» PROBLEM TO WORK ON: Of the entries below, return exactly those lines that fall between the one containing "1046x456 pixels." and the one containing "Task: Click the Edit identity pool heading", the two end lines included.

» EXCERPTED DATA:
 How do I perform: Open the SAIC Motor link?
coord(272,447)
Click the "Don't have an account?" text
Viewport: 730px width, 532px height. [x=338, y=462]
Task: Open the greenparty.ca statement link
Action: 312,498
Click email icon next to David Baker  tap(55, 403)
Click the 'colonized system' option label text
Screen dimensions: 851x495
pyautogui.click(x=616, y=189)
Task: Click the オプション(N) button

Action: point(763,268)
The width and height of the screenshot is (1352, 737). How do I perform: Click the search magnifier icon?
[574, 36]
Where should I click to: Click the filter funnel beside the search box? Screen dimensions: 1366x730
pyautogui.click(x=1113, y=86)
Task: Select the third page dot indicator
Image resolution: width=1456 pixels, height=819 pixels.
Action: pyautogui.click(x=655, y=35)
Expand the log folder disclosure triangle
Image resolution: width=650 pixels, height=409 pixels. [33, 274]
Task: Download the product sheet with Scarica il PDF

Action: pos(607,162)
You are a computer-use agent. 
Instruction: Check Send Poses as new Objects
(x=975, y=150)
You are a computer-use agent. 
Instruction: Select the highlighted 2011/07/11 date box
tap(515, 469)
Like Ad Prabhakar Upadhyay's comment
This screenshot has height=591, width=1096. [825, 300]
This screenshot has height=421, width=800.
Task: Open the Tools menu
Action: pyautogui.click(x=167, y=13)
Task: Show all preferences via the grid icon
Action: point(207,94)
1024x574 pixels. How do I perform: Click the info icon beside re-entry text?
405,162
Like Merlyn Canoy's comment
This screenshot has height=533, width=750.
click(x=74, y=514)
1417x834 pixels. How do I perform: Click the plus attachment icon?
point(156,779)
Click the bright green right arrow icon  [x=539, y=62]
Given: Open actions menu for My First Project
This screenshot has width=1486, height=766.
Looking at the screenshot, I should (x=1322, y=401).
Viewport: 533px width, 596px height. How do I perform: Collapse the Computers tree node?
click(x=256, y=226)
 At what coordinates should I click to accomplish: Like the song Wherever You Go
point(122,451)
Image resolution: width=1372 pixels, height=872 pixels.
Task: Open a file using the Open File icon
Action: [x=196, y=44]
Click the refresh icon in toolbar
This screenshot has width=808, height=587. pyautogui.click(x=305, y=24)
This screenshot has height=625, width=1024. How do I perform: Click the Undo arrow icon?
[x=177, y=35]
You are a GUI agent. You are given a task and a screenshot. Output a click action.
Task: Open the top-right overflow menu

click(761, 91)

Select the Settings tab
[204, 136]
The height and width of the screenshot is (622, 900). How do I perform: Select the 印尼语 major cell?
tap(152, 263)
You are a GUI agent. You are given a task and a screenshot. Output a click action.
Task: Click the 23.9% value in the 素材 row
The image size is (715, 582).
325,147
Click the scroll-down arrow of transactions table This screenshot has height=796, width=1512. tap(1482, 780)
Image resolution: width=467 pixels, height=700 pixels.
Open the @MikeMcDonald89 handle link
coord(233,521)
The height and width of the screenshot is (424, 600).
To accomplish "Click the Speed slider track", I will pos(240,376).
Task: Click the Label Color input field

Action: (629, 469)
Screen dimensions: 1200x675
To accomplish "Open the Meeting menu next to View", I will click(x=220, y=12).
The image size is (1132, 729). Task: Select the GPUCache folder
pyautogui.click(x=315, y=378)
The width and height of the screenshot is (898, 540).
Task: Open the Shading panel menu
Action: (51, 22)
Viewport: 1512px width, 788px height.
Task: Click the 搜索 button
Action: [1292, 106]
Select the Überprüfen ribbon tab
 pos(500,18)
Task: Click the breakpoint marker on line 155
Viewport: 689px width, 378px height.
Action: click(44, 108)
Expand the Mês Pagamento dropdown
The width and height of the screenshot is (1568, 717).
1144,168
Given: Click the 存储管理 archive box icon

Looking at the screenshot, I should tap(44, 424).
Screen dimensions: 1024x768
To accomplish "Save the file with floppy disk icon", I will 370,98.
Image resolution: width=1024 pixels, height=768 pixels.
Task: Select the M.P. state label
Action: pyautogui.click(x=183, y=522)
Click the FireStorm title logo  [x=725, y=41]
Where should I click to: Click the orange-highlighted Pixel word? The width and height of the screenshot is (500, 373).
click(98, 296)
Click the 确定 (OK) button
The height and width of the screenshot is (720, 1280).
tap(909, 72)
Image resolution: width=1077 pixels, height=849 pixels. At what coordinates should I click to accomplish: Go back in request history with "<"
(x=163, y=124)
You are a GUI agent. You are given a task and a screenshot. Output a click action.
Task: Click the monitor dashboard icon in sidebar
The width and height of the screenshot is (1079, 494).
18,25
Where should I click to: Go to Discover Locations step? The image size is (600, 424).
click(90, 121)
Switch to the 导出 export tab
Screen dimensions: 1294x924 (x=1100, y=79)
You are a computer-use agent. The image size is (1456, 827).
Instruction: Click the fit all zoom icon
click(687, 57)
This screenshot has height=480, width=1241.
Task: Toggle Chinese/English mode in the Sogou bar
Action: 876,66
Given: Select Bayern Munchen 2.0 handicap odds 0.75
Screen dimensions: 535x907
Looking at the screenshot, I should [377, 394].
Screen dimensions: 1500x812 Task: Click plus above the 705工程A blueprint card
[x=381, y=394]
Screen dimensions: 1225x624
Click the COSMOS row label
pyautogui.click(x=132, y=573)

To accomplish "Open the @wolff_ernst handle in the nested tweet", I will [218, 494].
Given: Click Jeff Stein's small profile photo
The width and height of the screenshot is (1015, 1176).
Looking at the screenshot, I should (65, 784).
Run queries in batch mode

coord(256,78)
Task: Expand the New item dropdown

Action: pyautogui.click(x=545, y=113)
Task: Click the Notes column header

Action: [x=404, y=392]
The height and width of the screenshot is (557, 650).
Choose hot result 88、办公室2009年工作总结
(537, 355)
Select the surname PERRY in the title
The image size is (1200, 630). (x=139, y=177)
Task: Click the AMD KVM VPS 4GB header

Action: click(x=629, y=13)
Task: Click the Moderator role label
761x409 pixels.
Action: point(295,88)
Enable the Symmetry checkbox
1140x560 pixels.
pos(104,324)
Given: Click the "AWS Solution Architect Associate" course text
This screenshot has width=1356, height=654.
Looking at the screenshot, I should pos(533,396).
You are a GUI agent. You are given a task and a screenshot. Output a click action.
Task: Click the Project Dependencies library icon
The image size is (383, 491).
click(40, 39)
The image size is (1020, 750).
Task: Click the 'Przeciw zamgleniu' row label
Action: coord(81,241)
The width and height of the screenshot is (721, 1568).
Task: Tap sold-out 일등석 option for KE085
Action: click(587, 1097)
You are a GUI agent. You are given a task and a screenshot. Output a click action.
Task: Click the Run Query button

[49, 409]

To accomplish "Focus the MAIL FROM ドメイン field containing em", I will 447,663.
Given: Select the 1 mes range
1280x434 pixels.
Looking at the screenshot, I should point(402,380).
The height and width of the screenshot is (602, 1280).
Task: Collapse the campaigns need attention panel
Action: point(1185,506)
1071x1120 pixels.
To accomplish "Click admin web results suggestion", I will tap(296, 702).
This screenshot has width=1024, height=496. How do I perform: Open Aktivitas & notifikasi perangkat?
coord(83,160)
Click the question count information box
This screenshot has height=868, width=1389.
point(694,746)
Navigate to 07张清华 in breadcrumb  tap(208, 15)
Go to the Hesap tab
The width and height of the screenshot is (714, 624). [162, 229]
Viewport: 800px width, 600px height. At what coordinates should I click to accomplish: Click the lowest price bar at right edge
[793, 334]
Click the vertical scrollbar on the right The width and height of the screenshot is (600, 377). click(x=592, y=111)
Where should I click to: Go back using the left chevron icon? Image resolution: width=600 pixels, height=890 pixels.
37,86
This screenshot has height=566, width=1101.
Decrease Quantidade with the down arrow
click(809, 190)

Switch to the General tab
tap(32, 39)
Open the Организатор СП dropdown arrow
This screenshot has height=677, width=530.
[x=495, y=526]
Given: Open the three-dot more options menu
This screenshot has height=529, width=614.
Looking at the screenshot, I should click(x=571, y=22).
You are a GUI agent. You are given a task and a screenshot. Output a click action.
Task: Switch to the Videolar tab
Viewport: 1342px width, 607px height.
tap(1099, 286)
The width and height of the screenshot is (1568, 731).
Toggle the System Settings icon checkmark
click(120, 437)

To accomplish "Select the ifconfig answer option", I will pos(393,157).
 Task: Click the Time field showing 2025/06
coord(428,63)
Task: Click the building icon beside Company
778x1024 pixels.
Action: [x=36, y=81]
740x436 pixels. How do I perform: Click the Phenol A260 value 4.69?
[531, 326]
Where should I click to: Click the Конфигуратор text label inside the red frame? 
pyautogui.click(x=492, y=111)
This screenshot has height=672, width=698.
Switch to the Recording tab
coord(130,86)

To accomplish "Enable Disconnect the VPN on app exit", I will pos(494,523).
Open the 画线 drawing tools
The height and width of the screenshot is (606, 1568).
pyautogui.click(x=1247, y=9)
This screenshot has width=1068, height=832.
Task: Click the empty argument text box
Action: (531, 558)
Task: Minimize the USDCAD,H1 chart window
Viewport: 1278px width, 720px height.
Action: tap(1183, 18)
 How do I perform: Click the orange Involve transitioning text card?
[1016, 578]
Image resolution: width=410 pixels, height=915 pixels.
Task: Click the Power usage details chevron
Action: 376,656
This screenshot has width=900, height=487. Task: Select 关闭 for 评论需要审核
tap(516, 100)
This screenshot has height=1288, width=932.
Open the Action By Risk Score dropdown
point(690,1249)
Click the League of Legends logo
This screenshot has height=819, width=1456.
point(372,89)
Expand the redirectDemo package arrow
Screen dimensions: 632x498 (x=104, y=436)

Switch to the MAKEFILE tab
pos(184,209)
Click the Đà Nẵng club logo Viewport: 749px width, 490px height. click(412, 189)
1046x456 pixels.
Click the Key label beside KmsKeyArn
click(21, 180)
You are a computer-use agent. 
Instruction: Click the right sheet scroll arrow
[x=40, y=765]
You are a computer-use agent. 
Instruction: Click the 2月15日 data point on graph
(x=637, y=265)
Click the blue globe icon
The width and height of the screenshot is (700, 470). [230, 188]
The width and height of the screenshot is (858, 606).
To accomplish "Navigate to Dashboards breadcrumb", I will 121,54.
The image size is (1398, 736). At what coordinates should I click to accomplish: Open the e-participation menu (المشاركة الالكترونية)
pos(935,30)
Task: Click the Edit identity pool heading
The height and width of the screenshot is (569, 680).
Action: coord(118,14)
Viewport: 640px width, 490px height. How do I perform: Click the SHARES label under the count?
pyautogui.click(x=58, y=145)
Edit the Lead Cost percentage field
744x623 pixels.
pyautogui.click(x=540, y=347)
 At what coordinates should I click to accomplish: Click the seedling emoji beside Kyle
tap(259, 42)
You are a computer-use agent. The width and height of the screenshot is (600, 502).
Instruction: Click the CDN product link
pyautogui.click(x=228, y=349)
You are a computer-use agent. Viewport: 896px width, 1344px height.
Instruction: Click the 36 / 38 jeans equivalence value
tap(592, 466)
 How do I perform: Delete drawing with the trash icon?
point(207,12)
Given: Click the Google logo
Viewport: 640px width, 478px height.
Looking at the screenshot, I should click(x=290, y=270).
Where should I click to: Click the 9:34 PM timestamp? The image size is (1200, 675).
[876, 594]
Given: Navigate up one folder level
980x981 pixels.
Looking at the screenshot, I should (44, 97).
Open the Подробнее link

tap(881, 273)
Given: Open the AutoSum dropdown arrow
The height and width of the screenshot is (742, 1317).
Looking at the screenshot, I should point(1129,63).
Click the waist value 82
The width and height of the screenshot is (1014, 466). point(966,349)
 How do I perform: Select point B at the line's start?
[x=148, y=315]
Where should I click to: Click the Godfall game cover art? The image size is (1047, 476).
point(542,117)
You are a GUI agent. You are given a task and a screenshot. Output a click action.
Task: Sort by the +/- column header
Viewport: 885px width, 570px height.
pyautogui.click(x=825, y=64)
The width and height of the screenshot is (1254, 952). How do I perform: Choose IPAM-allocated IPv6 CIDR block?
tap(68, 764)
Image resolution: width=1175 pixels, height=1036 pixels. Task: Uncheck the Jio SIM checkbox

» SOLUTION FOR THIS TASK:
1046x456 pixels.
Click the Key label beside KmsKeyArn
click(21, 180)
You are a computer-use agent. 
Instruction: Click the right sheet scroll arrow
[x=40, y=765]
You are a computer-use agent. 
Instruction: Click the 2月15日 data point on graph
(x=637, y=265)
Click the blue globe icon
The width and height of the screenshot is (700, 470). [230, 188]
The width and height of the screenshot is (858, 606).
To accomplish "Navigate to Dashboards breadcrumb", I will 121,54.
The image size is (1398, 736). At what coordinates should I click to accomplish: Open the e-participation menu (المشاركة الالكترونية)
pos(935,30)
Task: Click the Edit identity pool heading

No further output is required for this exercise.